One is also told that Mbeki, faced with radical opposition from the Congress of South African Trade Unions (Cosatu), is deeply aware that former President Kaunda of Zambia was ultimately toppled by a trade union-based opposition. If another African nationalist, this time a liberation leader next door, were to be toppled by a similar union-based movement like the MDC, this would enormously strengthen Cosatu's leverage and encourage it to float its own workers party. There is probably something to this. But it should be remembered that the Zimbabwe Congress of Trade Unions (ZCTU) and Cosatu were close allies, which meant that Cosatu, along with South Africa's Communist Party, was warmly disposed toward Morgan Tsvangirai, the ZCTU leader. Had Mbeki embraced the MDC and opposed Mugabe at the outset he would have won plaudits from the South African Left. Even now Cosatu and the Communist Party are uncomfortable at finding themselves, as a result of their alliance with the ANC, on the opposite side from persecuted farm workers, organized urban labor and township food rioters in Zimbabwe.

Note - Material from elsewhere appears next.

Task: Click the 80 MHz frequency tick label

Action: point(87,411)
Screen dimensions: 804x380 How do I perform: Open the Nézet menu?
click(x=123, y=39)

The real key to this question is to remember that South African policy toward Mugabe would clearly have been very different if Mandela were still president. In other words, there is nothing intrinsic in African nationalism that necessitates Mbeki's attitude; both men are ANG leaders, but Mandela is clearly revolted by human rights abuses, while Mbeki clearly is not.

What is the central difference between the two men? Without doubt it is that Mandela preached racial reconciliation within "the rainbow nation" while Mbeki has preached the doctrine of "the two nations, one rich and white and the other black and poor." Over and over again he has played the race card against his domestic opposition, has insisted that South Africa's greatest problem is not AIDS, poverty or unemployment--but racism. The strategy is clear: Mbeki is insecure in power and the "two nations" tactic isolates the opposition and makes any black who supports it a race traitor. Provided he can maintain racial solidarity and racial blocs, the ANC is bound to win simply because elections then become a form of ethnic census, with Africans constituting 75 percent of the electorate. Given that the ANG is failing very badly and openly on its promises to provide "a better life for all", beating a retreat back to racial politics seems a safe recourse.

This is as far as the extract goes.